» **HOW TO COMPLETE THIS TASK**: Copy the records word for word, starting at the line containing "This screenshot has width=650, height=650." and ending with the line containing "I want to click on data-label: 970, so", both lines included.

» **Stored data entries**:
──────

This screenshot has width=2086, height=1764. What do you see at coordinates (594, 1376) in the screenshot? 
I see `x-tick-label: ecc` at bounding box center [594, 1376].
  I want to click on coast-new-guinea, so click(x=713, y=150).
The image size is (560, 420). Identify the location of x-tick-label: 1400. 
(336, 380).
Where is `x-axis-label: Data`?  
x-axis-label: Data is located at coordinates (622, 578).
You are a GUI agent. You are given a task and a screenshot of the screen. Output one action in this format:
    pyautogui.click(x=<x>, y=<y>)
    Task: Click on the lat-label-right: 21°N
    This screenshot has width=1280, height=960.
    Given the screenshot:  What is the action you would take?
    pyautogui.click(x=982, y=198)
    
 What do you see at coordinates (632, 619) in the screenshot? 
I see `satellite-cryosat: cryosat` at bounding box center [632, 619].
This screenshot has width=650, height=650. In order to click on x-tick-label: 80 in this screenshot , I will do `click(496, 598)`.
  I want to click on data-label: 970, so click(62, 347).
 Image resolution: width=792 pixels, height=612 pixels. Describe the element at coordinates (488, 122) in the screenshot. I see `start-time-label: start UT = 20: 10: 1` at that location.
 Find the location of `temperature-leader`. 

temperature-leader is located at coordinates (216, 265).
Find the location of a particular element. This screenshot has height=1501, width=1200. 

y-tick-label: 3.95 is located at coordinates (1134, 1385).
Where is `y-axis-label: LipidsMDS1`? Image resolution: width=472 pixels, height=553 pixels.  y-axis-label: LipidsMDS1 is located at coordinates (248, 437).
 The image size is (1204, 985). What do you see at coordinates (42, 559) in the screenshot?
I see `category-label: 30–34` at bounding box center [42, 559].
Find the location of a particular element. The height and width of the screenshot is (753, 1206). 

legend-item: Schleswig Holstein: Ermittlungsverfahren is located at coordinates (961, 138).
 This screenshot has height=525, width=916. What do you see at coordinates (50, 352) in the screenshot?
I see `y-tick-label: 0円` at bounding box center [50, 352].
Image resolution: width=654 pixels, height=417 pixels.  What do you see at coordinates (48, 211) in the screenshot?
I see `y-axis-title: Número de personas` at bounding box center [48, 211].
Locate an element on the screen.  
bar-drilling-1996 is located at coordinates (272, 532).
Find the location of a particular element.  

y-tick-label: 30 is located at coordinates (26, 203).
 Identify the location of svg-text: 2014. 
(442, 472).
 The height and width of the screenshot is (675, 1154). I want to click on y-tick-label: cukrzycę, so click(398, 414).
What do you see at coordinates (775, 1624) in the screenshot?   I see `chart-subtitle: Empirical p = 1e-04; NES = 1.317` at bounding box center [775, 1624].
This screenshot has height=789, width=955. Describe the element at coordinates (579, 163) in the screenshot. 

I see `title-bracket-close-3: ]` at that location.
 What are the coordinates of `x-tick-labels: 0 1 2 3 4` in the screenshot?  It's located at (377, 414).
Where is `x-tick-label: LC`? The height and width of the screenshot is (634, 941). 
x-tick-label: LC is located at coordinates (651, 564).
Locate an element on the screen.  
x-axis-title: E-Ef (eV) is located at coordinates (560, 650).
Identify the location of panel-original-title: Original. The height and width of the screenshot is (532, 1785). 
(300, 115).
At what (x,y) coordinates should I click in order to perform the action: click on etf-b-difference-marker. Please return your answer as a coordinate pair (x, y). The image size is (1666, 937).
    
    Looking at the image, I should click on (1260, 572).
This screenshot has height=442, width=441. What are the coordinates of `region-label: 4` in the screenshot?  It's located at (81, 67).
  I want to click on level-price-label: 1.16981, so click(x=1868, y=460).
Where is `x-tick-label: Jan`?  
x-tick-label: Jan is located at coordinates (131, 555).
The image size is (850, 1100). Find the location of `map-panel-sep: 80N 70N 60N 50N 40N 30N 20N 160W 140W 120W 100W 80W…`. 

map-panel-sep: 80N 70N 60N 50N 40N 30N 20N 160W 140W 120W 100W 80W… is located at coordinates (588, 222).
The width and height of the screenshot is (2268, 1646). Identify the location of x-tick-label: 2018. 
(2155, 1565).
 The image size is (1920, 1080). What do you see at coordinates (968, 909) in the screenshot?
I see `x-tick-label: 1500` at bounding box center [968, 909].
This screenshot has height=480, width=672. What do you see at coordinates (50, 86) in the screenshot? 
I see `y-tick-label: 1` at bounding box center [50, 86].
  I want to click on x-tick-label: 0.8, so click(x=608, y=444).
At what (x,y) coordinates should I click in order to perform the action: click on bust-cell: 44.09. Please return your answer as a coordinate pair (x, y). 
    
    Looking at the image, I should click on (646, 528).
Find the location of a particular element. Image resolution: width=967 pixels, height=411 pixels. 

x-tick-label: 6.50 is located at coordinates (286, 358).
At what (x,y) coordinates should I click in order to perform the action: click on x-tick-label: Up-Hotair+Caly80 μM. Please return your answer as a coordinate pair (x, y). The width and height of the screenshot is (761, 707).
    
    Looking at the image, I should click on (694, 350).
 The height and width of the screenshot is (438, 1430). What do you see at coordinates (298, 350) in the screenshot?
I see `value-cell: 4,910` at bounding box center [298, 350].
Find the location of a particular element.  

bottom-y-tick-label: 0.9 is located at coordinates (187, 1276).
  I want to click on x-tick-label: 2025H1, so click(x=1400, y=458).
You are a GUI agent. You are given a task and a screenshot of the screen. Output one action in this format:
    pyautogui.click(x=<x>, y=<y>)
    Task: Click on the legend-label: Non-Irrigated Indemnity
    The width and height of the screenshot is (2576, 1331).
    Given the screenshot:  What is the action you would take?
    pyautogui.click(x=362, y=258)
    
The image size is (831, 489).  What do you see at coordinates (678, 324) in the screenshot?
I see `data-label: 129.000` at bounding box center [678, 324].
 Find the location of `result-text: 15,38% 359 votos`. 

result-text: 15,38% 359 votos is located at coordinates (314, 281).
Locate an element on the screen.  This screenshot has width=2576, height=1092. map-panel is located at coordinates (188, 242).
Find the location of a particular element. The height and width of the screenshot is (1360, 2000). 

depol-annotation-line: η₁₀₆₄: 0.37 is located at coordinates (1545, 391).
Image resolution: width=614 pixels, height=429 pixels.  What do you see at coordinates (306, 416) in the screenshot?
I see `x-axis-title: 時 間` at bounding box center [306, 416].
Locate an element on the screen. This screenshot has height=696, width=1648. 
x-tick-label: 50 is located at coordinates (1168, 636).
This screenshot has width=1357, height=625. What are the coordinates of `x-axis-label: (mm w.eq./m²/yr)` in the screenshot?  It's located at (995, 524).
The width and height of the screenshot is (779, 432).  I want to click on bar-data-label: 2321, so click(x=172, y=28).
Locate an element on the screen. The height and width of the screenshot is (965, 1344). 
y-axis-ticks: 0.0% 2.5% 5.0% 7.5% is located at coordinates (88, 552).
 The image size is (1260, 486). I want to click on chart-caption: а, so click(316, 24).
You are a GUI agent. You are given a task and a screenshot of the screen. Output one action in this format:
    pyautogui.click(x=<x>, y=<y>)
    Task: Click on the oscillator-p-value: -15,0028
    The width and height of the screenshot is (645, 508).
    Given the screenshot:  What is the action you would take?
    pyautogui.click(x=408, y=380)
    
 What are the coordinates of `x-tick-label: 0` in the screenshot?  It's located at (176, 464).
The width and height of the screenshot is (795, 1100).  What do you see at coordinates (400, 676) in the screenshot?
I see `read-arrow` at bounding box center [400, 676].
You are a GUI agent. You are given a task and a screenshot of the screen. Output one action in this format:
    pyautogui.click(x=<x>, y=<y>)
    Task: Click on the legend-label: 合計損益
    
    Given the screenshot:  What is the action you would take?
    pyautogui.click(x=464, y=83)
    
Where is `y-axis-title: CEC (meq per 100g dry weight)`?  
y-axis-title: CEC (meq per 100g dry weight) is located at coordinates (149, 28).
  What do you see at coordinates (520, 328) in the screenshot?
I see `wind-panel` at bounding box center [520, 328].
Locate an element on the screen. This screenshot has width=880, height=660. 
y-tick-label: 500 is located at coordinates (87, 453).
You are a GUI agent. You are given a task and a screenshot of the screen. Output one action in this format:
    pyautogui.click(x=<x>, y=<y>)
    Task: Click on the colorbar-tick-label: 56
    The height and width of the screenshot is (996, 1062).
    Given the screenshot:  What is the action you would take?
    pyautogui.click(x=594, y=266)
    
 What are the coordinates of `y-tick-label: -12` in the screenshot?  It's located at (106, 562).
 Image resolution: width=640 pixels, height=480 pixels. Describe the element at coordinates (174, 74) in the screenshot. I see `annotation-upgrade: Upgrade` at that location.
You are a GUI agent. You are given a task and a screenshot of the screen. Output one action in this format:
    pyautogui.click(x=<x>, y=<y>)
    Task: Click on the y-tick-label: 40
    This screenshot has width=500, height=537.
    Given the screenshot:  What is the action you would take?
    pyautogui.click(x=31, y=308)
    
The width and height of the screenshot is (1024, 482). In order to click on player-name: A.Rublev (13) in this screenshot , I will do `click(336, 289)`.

──────

» **RESPONSE**:
This screenshot has width=650, height=650. In order to click on x-tick-label: 80 in this screenshot , I will do `click(496, 598)`.
  I want to click on data-label: 970, so click(62, 347).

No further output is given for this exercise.